He wrote “Space Oddity” and starred in The Man Who Fell to Earth. David Bowie brought science fiction into rock & roll better than anyone, so he probably would have been amused by the fanciful notion his death could so unbalance the universe, it tears a wormhole into the space-time continuum. That is exactly what happens in director-screenwriter Liz Manashil’s Speed of Life, which releases today on VOD platforms.
January 10, 2016 is a particularly fateful day for June Hoffman. First, her favorite recording artist, David Bowie, passes on to the great glitter club in the sky. Next, her boyfriend Edward Karp is ripped through the wormhole caused by his passing. Rather awkwardly, they were having a “we need to have a talk” sort of argument when he disappeared. For the next three decades, she lives in a state of limbo hoping he will re-materialize, as indeed he does, just when she is due to move into a dystopian state-mandated retirement home on her 60th birthday.

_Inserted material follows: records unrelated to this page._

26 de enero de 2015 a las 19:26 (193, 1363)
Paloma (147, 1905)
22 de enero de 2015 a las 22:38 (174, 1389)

Karp has not aged a second, but society is now a watered-down version of Logan’s Run, requiring communal early bird dinners at sixty, rather than death at thirty. She had intended to run away with her torch-carrying friend Samuel, but Karp’s arrival complicates everything.
Speed of Life is a heartfelt film that features several nicely turned performances, so there is definitely stuff there to like. With that stipulation, it must be noted Manashil does not have a strong grasp on the mechanics of time-travel narratives. Ultimately, she sort of tries to have her temporal cake and eat it too, resulting in an ending that makes no sense whatsoever. She also seems to be uncomfortable handling dystopian themes, because the nearly sixty-year old Hoffman appears to live in a bizarrely sunny and laidback Brave New World. Frankly, it is never clear just how much urgency there is to the countdown to 60. On top of all that, the brief 75-minute feature feels conspicuously padded with a subplot involving Samuel’s daughter Laura and her new neighbor Phillip, which never pays off to any meaningful degree.
Still, Ann Dowd and Jeff Perry give remarkably subtle and mature performances as the older Hoffman and Samuel. Their comfortable chemistry is really quite sweet and poignant. Ray Santiago also has some nice moments as Karp, especially when he realizes the errors of his insensitive ways, three decades into the future.